Marconi made it through one line, when the class erupted in laughter. As Degna put it, “His classmates began baying like hounds on a fresh scent. They howled, slapped their thighs, and embarked on elaborate pantomimes.”
Years later one teacher would tell a reporter, “He always was a model of good behavior, but as to his brain—well, the least said, the soonest mended. I am afraid he got many severe smackings, but he took them like an angel. At that time he never could learn anything by heart. It was impossible, I used to think. I had never seen a child with so defective a memory.” His teachers referred to Marconi as “the little Englishman.”
Other schools and tutors followed, as did private lessons on electricity by one of Livorno’s leading professors. Here Marconi was introduced to a retired telegrapher, Nello Marchetti, who was losing his eyesight. The two got along well, and soon Marconi began reading to the older man. In turn, Marchetti taught him Morse code and techniques for sending messages by telegraph.

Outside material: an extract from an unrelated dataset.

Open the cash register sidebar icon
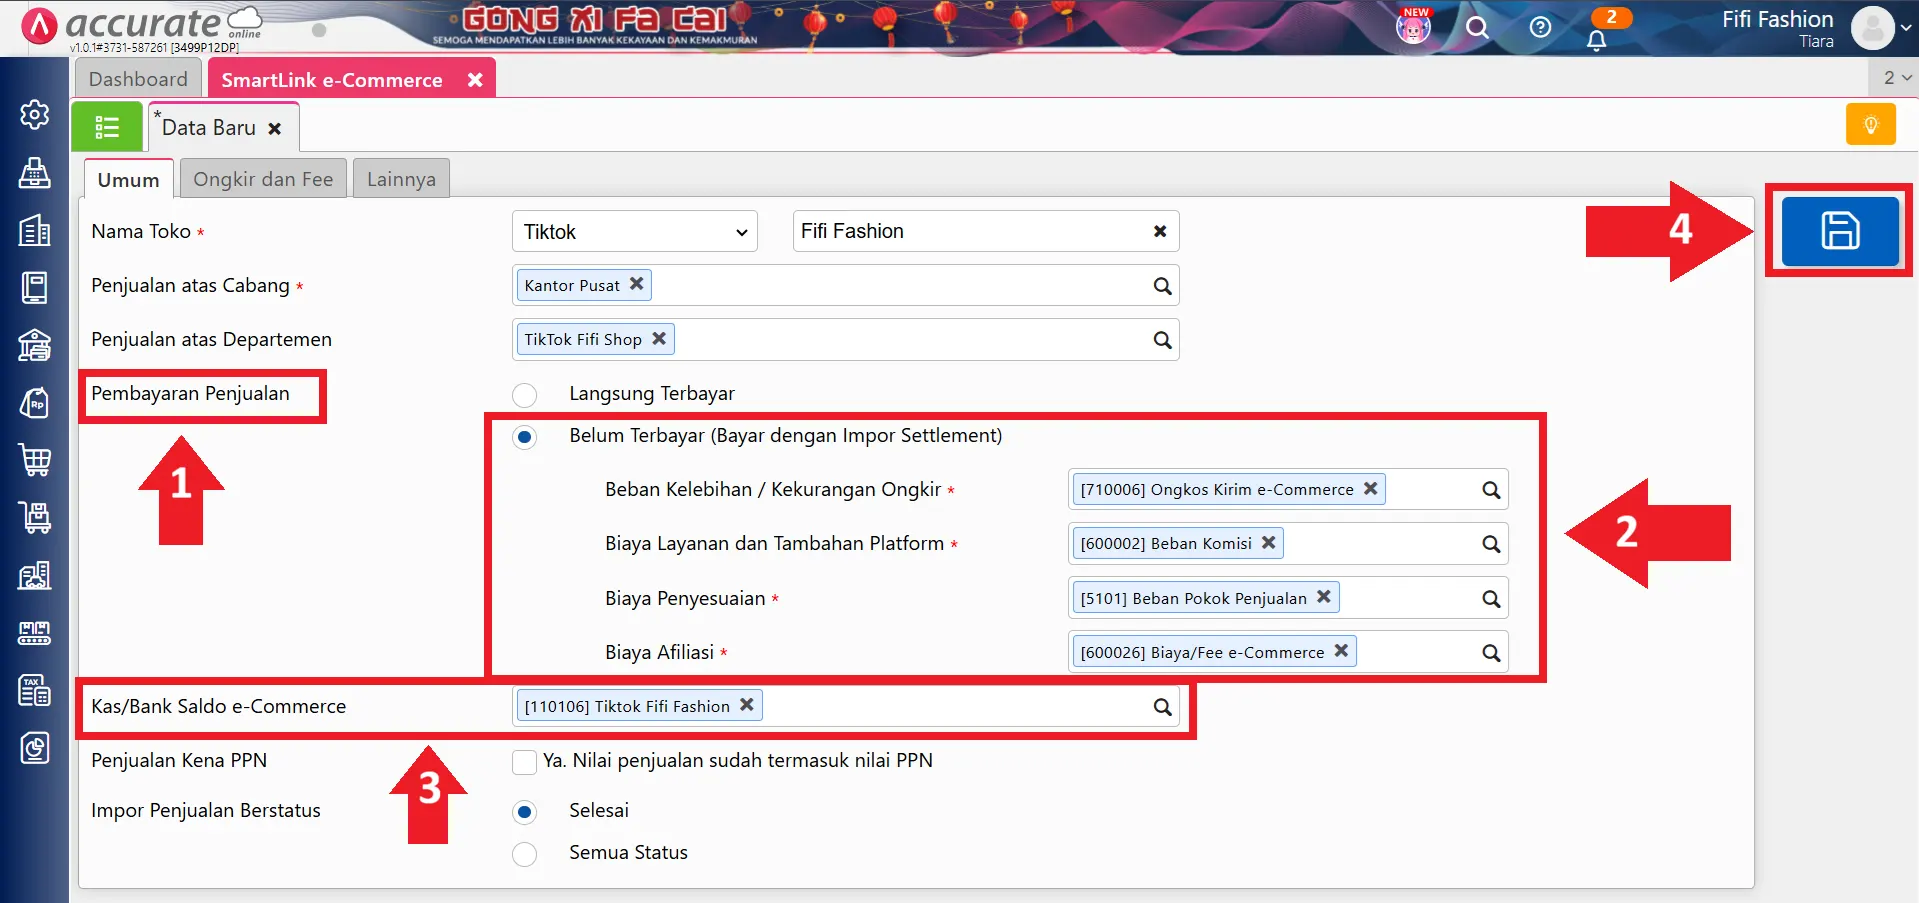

Many years later scientists would share Marconi’s wonder at why it was that he of all people should come to see something that the most august minds of his day had missed. Over the next century, of course, his idea would seem elementary and routine, but at the time it was startling, so much so that the sheer surprise of it would cause some to brand him a fraud and charlatan—worse, a foreign charlatan—and make his future path immeasurably more difficult.
To fully appreciate the novelty, one has to step back into that great swath of history that Degna later would call “The Great Hush.”
IN THE BEGINNING, IN THE INVISIBLE realm where electromagnetic energy traveled, there was emptiness. Such energy did exist, of course, and traveled in the form of waves launched from the sun or by lightning or any random spark, but these emanations rocketed past without meaning or purpose, at the speed of light. When men first encountered sparks, as whe
n a lightning bolt incinerated their neighbors, they had no idea of their nature or cause, only that they arrived with a violence unlike anything else in the world. Historians often place humankind’s initial awareness of the distinct character of electrical phenomena in ancient Greece, with a gentleman named Thales, who discovered that by rubbing amber he could attract to it small bits of things, like beard hair and lint. The Greek word for amber was elektron.
As men developed a scientific outlook, they created devices that allowed them to generate their own sparks. These were electrostatic machines that involved the rubbing of one substance against another, either manually or through the use of a turning mechanism, until enough electrostatic charge—static electricity—built up within the machine to produce a healthy spark or, in the jargon of electrical engineers, a disruptive discharge. Initially scientists were pleased just to be able to launch a spark, as when Isaac Newton did it in 1643, but the technology quickly improved and, in 1730, enabled one Stephen Gray to devise an experiment that for sheer inventive panache outstripped anything that had come before. He clothed a boy in heavy garments until his body was thoroughly insulated but left the boy’s hands, head, and feet naked. Using nonconducting silk strings, he hung the boy in the air, then touched an electrified glass tube to his naked foot, thus causing a spark to rocket from his nose.